:: WORK INSTRUCTIONS ::
#1 Reproduce the essay on the pandemic as a portal word for word from "I am pretty" to "together is possible.".
#2 Decide whether each statement agrees with the essay on the pandemic as a portal. Answer yes or no for each, and quote the words from the essay that settle it. (a) Arundhati Roy describes the pandemic as a gateway between one world and the next. (b) The writer holds that changing things through public policy requires months of referendums. (c) The writer says planes have stopped flying in the USA.
#3 According to the essay on the pandemic as a portal, why does the writer fear for friends and communities in the USA?

:: PASSAGE FOR REVIEW ::

I was reading Arundhati Roy’s take on COVID19 in India, I encourage you to read her reflections and test against your privilege. She describes this pandemic as a portal, a gateway between one world and the next. Her call to action is to walk through lightly, with little luggage, ready to imagine another world. And ready to fight for it.

Like Doctor Who in the Tardis, what do you see through this portal? A more equal world lying on the other side where there is a guaranteed minimum income, where there is free child-care, where hotels house the homeless, where those stranded on boats get health checks and taken to hospital if they need care. I long for a world where no one dies alone and nursing homes are not concentration camps for the aged and infirmed. Gender diversity is celebrated into the tapestry of a mature society and we all get to appreciate one another without constant references to our sexual identity. Where isolation and quarantine restrictions are self-imposed because we go to our rooms when we need to take a breath and settle down so as to cause no harm to those around us.

I am pretty happy we have decided we can’t have it all. We can’t have a growth at all costs economy and roofs over everyone’s heads, health care and education. We have to make choices and in Australia, despite a neo-liberal government, through the power of democracy of organised lobby groups and advocacy like unions and business councils, the elected officials have been strong armed into turning our taxes, reserves and capacity to raise debt for the greater good. I think this is our best collective selves turning up to meet the virus and I am hoping it gives us all a taste of how quickly public policy can change things – we don’t have to have months and months of referendums and navel gazing to do the right thing. Organised collectives in touch with their members and the everyday lives of what matters working together is possible.

What I see through the portal, is more collective action, more radical generosity, more radical localism, more cosmolocalism. We can push reset very quickly and this pandemic has demonstrated that in some countries or we can ignore it and some countries have done that too. In the post pandemic world those countries who have been able to see a more collective future will be stronger and more agile. I fear for friends and communities in the USA where planes are still flying, and where the idea of the collective is generally weak, and collectives are not as well organised. We know that sometimes David can beat Goliath (deep bow of gratitude to Cesar Chavez and Marshall Ganz) and this is a time where individual actions build the collective safety net for this and future generations.

:: ENTRIES PROVIDED ::
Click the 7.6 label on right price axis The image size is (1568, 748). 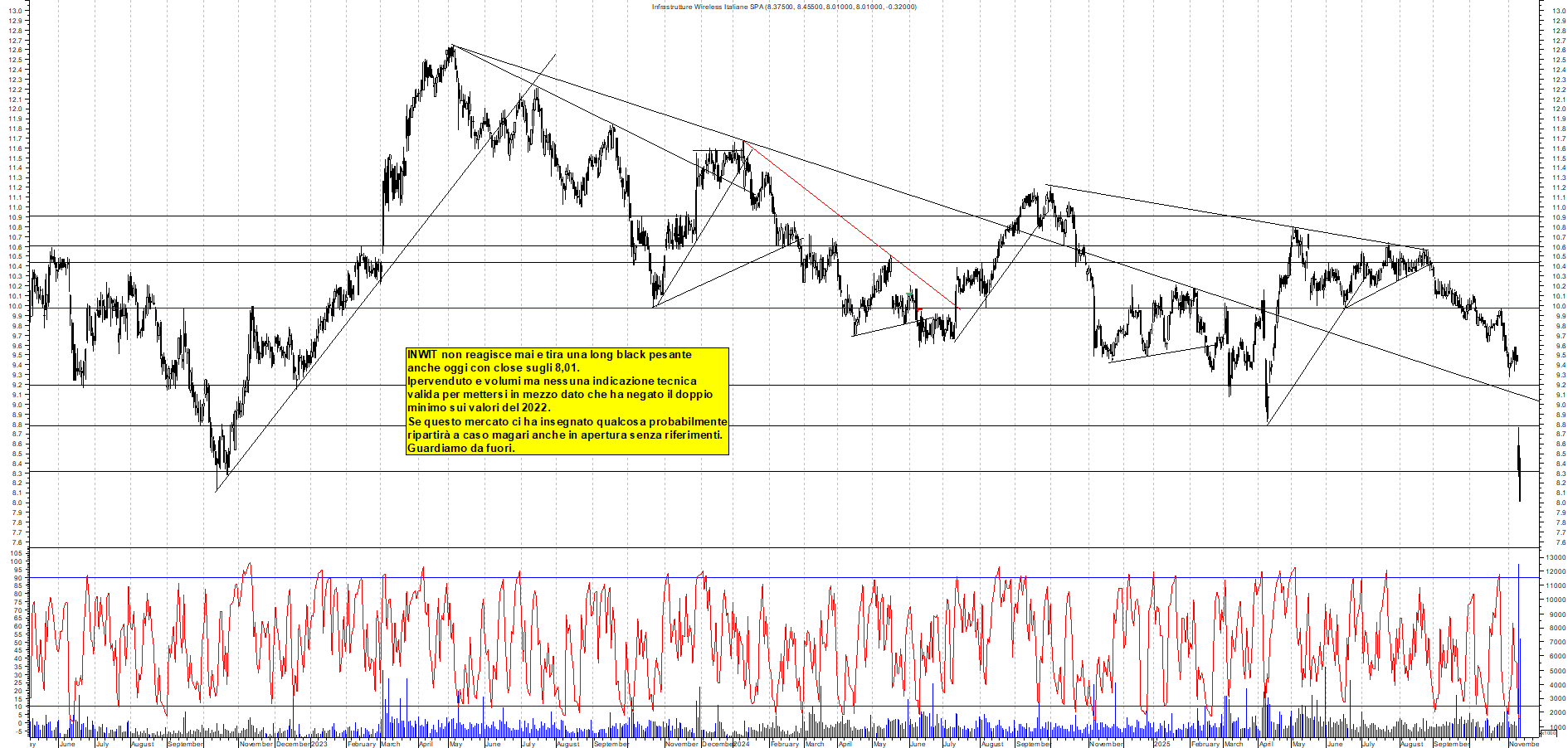1557,542
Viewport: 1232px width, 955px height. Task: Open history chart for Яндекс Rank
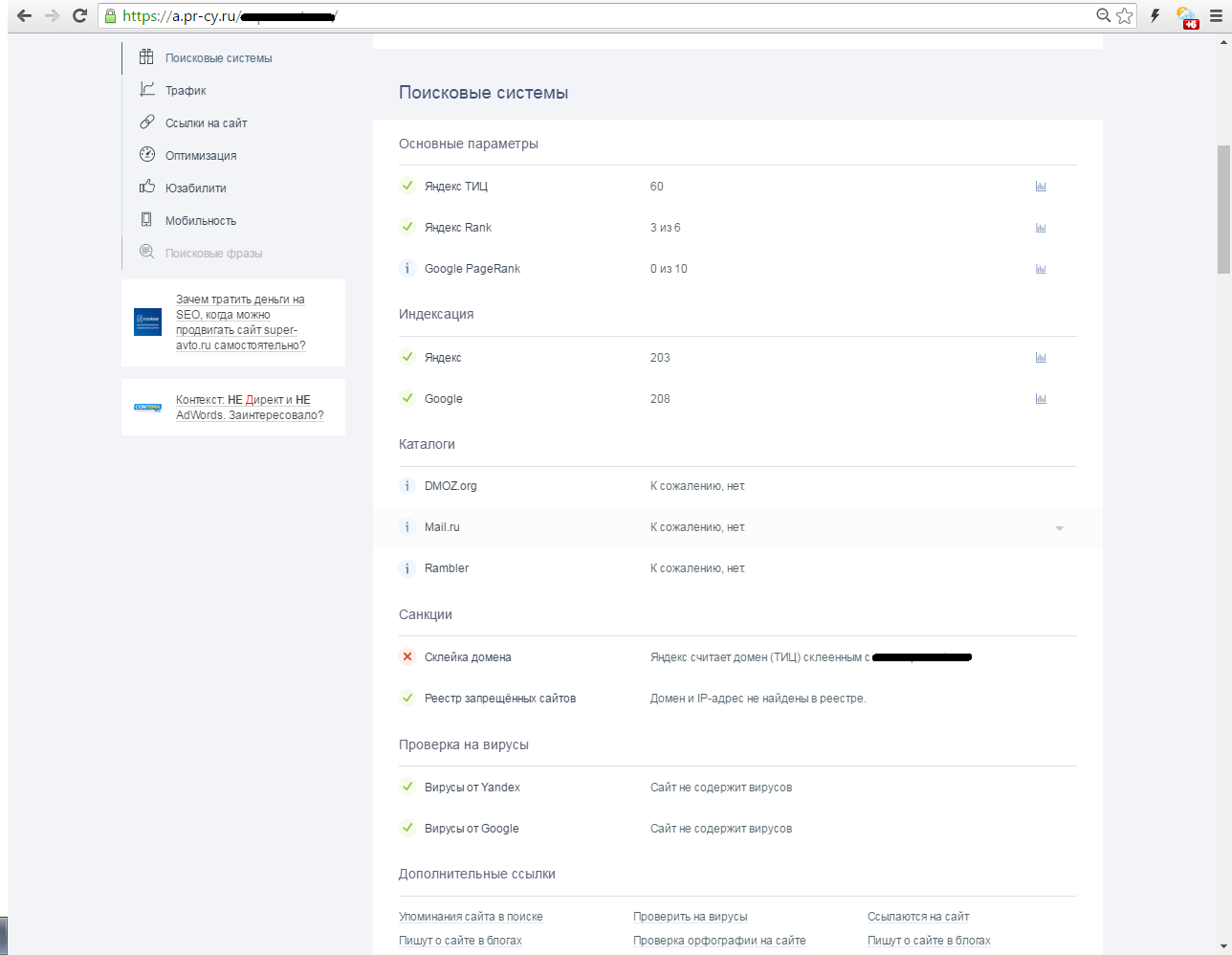point(1041,228)
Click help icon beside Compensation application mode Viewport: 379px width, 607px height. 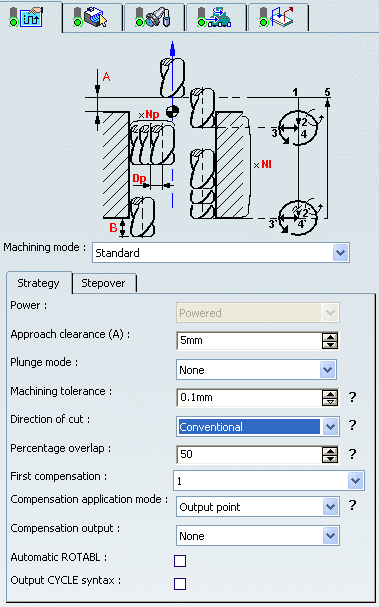pos(352,505)
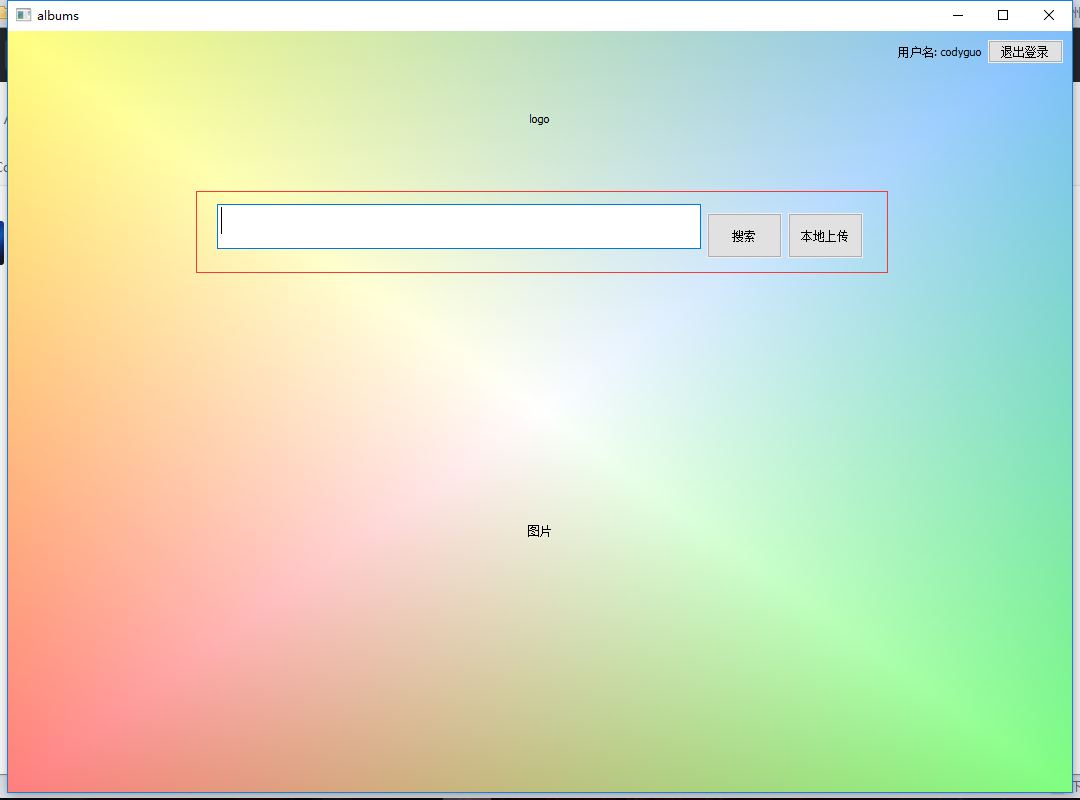Click the 退出登录 logout button
The image size is (1080, 800).
[1025, 51]
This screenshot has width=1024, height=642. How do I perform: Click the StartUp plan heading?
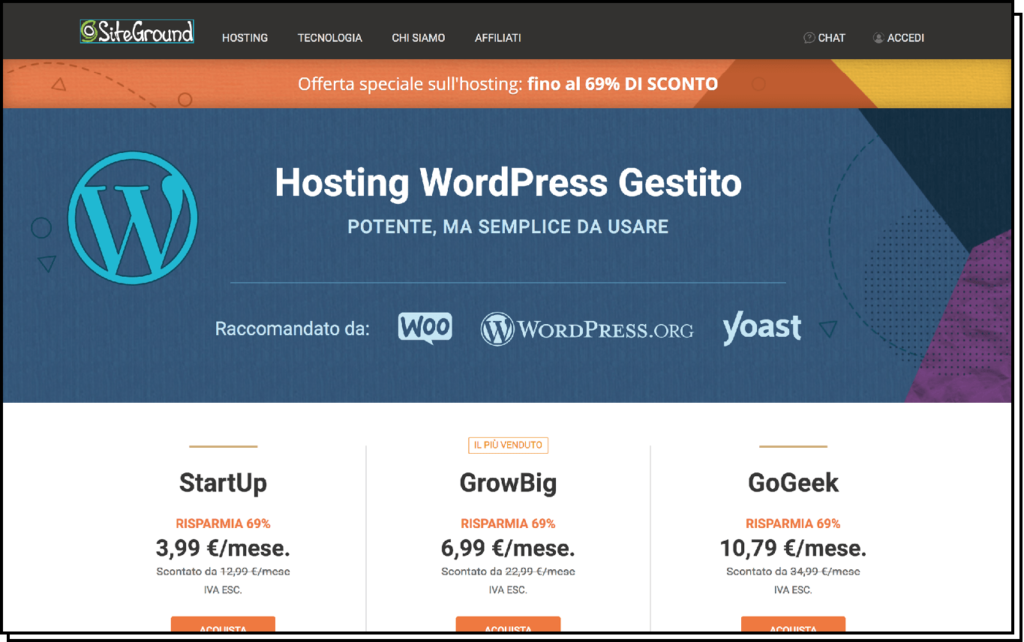[x=223, y=484]
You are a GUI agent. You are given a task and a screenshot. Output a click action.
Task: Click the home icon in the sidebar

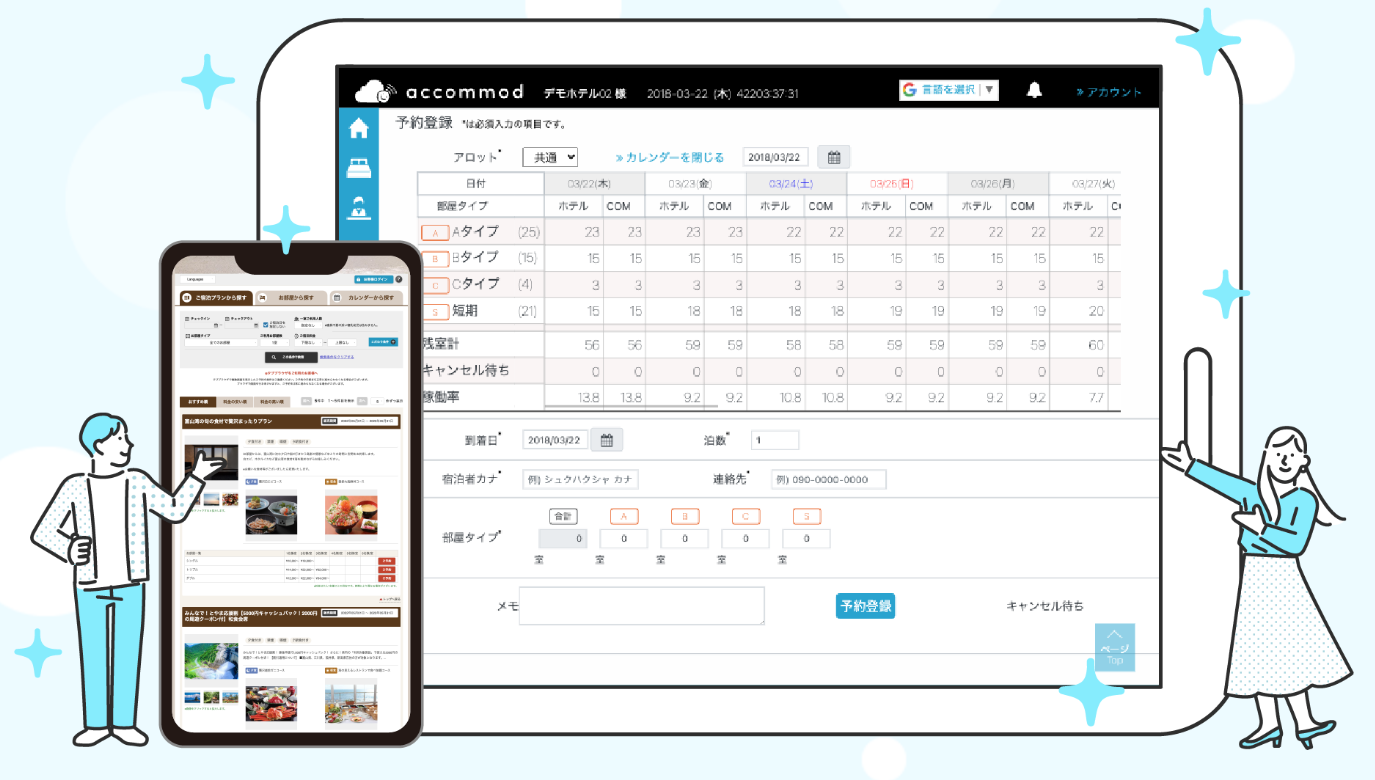pos(358,128)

:: TASK RESULTS ::
#1
I am pretty happy we have decided we can’t have it all. We can’t have a growth at all costs economy and roofs over everyone’s heads, health care and education. We have to make choices and in Australia, despite a neo-liberal government, through the power of democracy of organised lobby groups and advocacy like unions and business councils, the elected officials have been strong armed into turning our taxes, reserves and capacity to raise debt for the greater good. I think this is our best collective selves turning up to meet the virus and I am hoping it gives us all a taste of how quickly public policy can change things – we don’t have to have months and months of referendums and navel gazing to do the right thing. Organised collectives in touch with their members and the everyday lives of what matters working together is possible.

#2
(a) Yes: "She describes this pandemic as a portal, a gateway between one world and the next."
(b) No: "we don’t have to have months and months of referendums and navel gazing to do the right thing."
(c) No: "I fear for friends and communities in the USA where planes are still flying"

#3 The writer fears for them because planes are still flying there, the idea of the collective is generally weak, and collectives are not as well organised. The essay also says that after the pandemic, the countries that have been able to see a more collective future will be stronger and more agile.